I didn't know what to say. I knew that going back teaching public school when she dreamed of being a professor was an admission of defeat.
"Is it for certain?"
"Yeah. I have to do it. I can't make it on an Instructor's pay anymore. And my kids need that Health Insurance. With this job they'll be covered. Even I'll be covered. Now I can afford to get sick!" She rasped out a laugh. "And afford a better brand of cigarettes, too!" She looked me up and down. "So why the tragic expression? Surely you won't miss this dump so badly? Or my smiling face?"
"Aaron got me a job in Indiana."
Her eyebrow lifted. "As...?" she coaxed. "Assistant Pig Tender? Morning shift at McDonald's? What's that car race they have in Indiana?"
"The Indianapolis 500?" I offered.
"Bingo," she said. "I'm impressed."
"I may be a queer, but I'm still a guy. Even I know about that!"
"Touché," Barbara acknowledged. "Okay -- some dirty job involving grease at the Indianapolis 500?"
"No." Now I was ashamed to admit why I was gloomy. I knew how it would sound to her. "Assistant Prof in the English Department at EIU. A spousal hire."
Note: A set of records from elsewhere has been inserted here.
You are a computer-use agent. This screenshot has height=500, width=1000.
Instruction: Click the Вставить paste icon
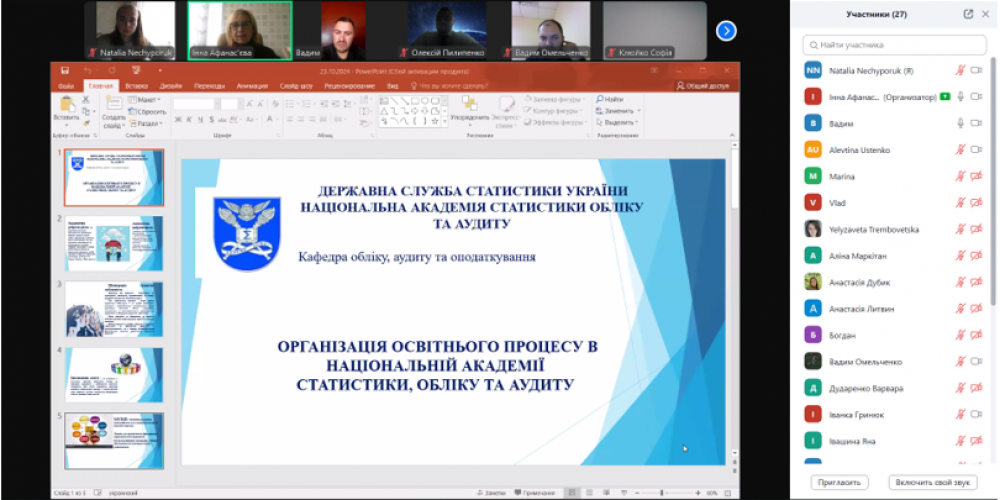coord(65,108)
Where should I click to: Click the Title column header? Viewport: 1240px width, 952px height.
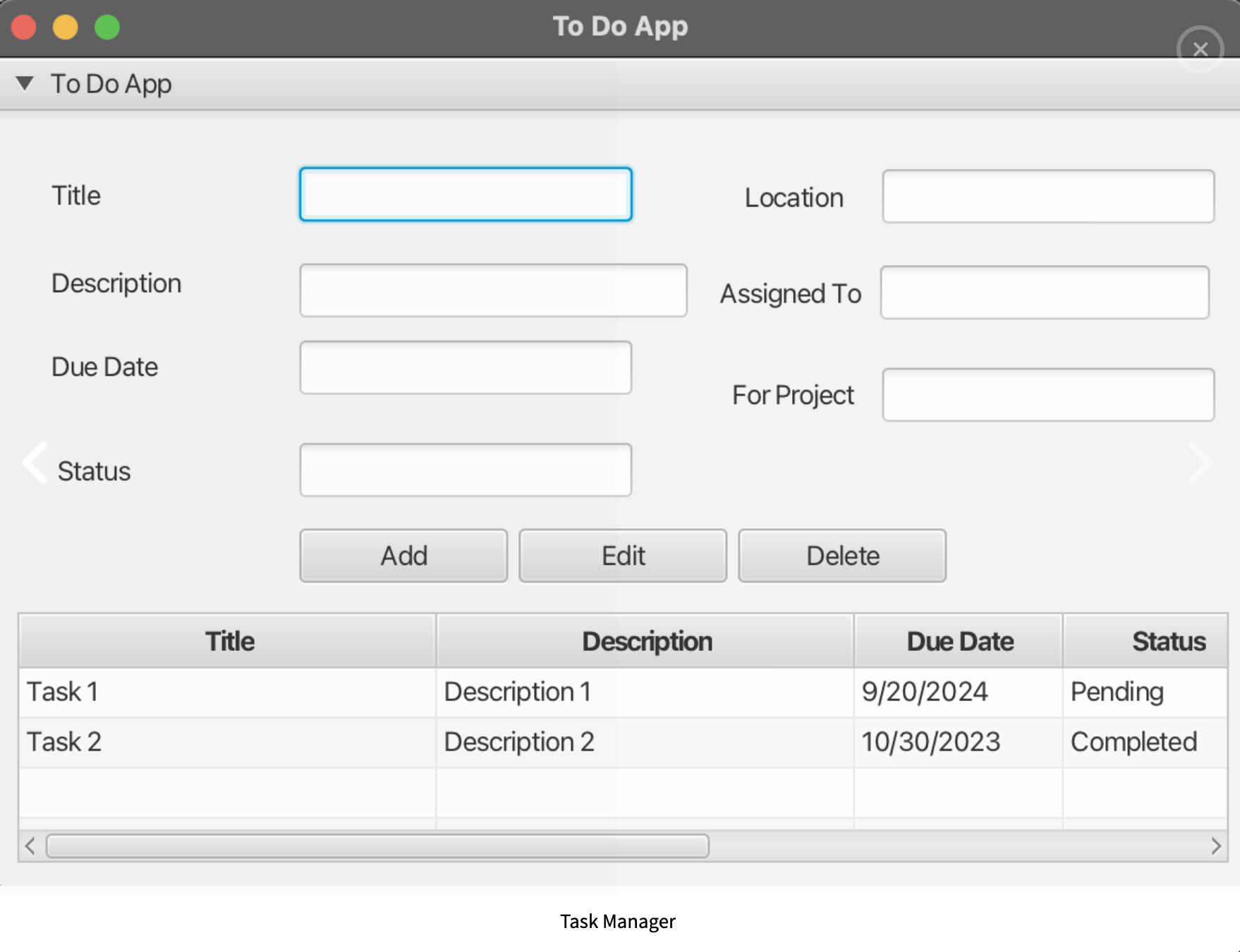(x=229, y=640)
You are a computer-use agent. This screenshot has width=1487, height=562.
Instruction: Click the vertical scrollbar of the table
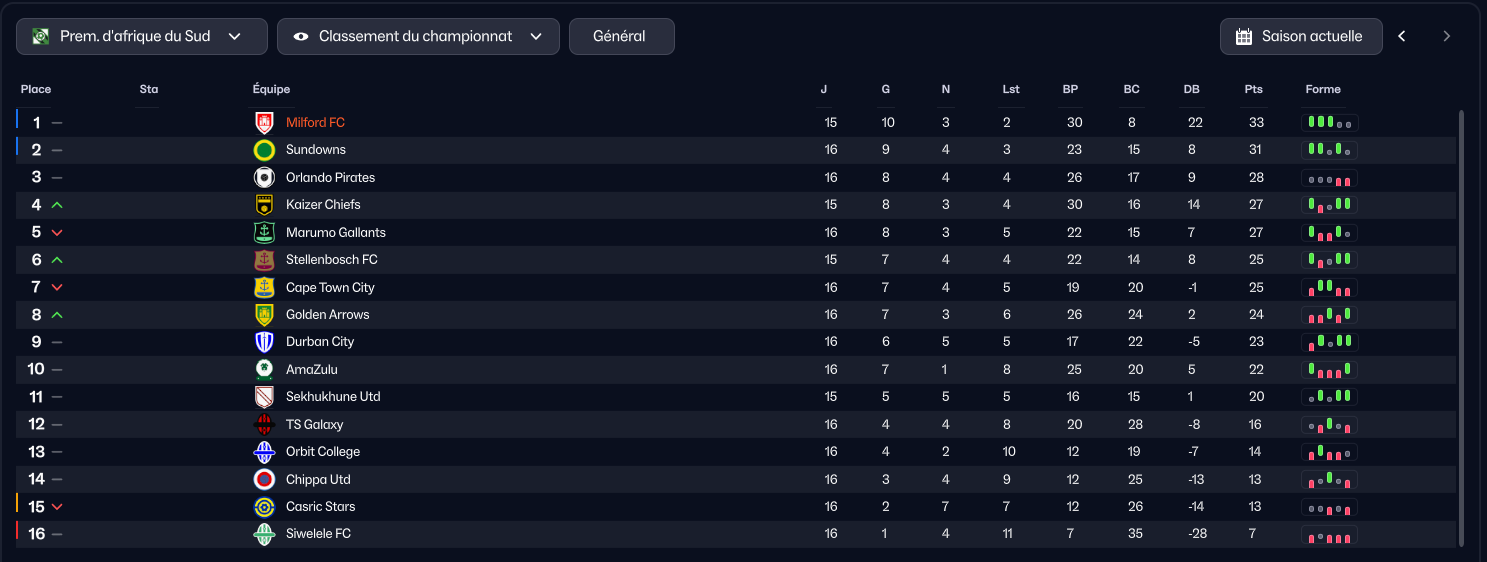1462,328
She blinked. "Tenure track?"
She swiveled her chair back towards the computer screen. "Forgive me if I can't boo-hoo for you, Shea. If I can't stroke your hand in empathy before you and your partner go off to two cushy, well-paying jobs while I still have to figure out how to get through the summer until my new job teaching Remedial English to Eighth Graders kicks in."
"I'm sorry, Barb -- but another fucking spousal hire! I... It's not where I thought I'd be right now."
She whipped around and stared at me. "And you think this is where I thought I'd be? At least your spouse gives enough of a shit to demand that they hire you. My ex-husband wouldn't care if I was begging in the gutter -- and the kids with me! If I ever see any of the back child support he owes me I think I'll fall over in a dead faint! So don't moan to me, my sweet prince. Save it for your therapist. Now, if you'll excuse me, I have work to do." She put her head down determinedly and her fingers hit the old keyboard with an angry snap.
I decided to end office hours early.
I caught the bus downtown, walked around for a while, and then, as Barbara had predicted, headed for my therapist appointment to moan to him about the sad state of my privileged existence.